En avril, la ministre de l’Enseignement supérieur a fait une première annonce, me rappelle sa porte-parole, lorsque la Santé publique a accepté que la distance minimale entre les étudiants passe de 1,5 mètre à un mètre sur les campus l’automne prochain. Le consensus scientifique s’étant fixé sur une transmission du coronavirus par aérosols, je me demande si cette distinction entre un mètre, un mètre et demi ou deux mètres est la plus pertinente.
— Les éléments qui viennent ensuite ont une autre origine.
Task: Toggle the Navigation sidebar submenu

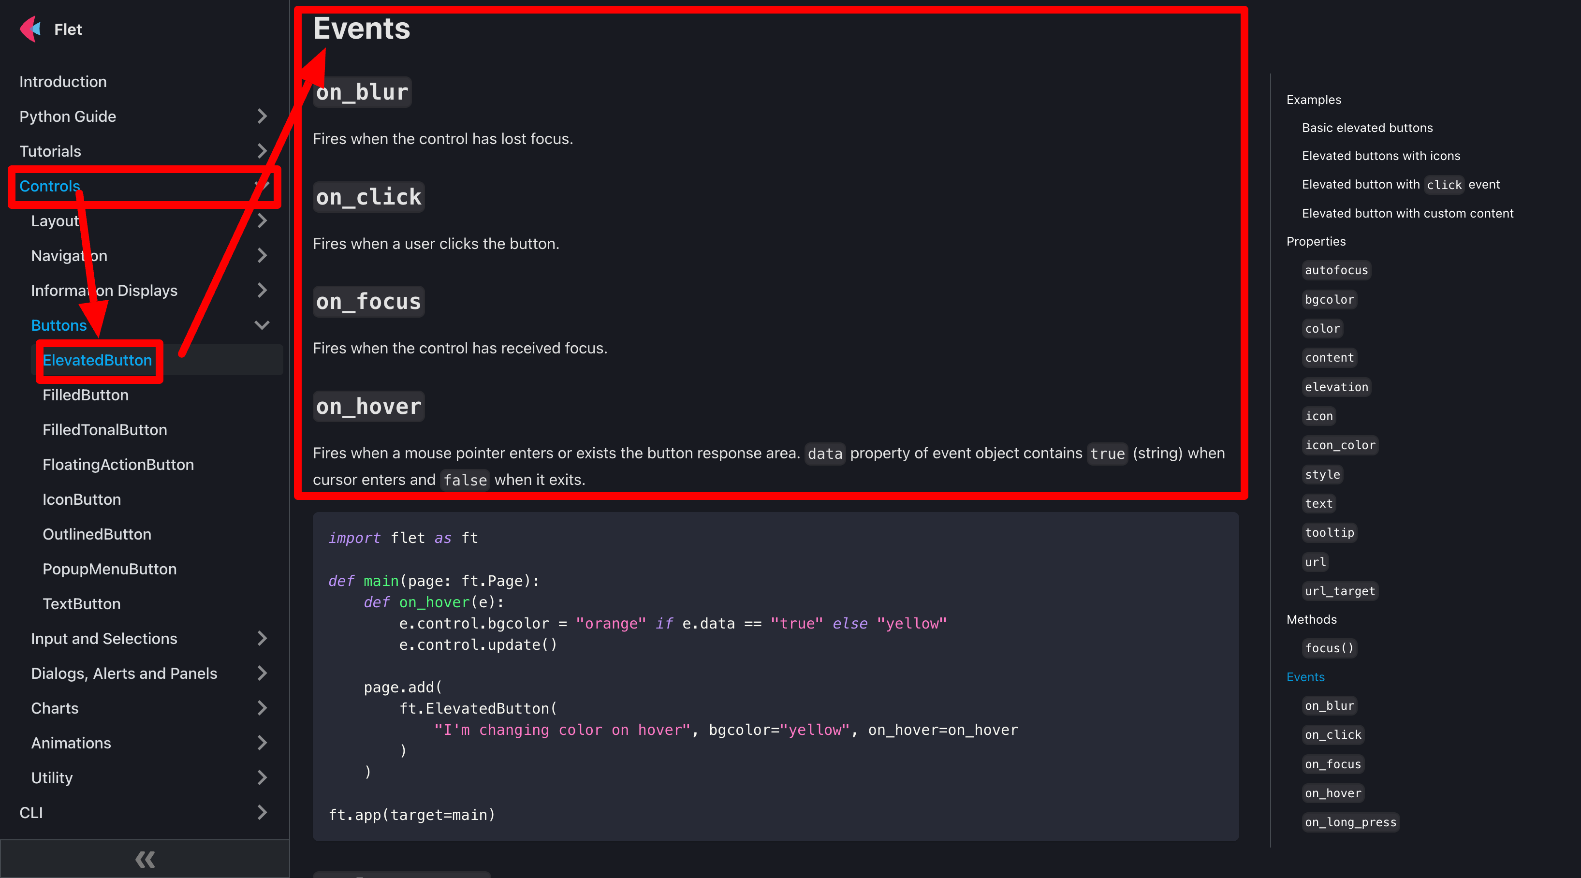Action: point(263,255)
Ce qui aurait certainement des conséquences plus favorables au retour en classe des étudiants est une ventilation adéquate des salles de cours, ce que refuse obstinément de reconnaître le gouvernement Legault.

À la fin avril, la ministre McCann a aussi laissé entendre que le retour en classe serait envisageable lorsque « 75 % de la population [serait] vaccinée et 20 % doublement vaccinée avec les deux doses ».

La bonne nouvelle, c’est que ce seuil de vaccination est déjà à notre portée et devrait être atteint, à moins d’une catastrophe, à la rentrée des classes.

Il reste qu’il y a trois semaines, la ministre McCann ne prévoyait pas de « retour à la normale », c’est-à-dire une présence en classe à temps plein, avant l’an prochain. « Si vous me parlez des établissements en enseignement supérieur, je présume que ce ne sera pas avant 2022, quelque part en 2022, si évidemment la situation progresse positivement », a-t-elle déclaré. Je repense aux finissants du cégep interviewés par Josée, à ceux qui terminent leur première année au collégial, à Fiston qui termine son secondaire à mi-temps à la maison, et j’ai envie de dire qu’il ne sera pas trop tôt. Les commerces sont ouverts. Pourquoi pas les cégeps et les universités ?

Les jeunes ont largement fait leur part depuis mars 2020. S’ils sont vaccinés à la rentrée, que l’on fasse tout ce qui est possible pour qu’ils se retrouvent en classe dès le mois d’août. Quitte à ce qu’ils portent un masque en permanence et qu’on assure leur distanciation. Il en va de leur moral, de leur santé, de leur développement psychosocial. Et il en va de leur avenir. Et du nôtre.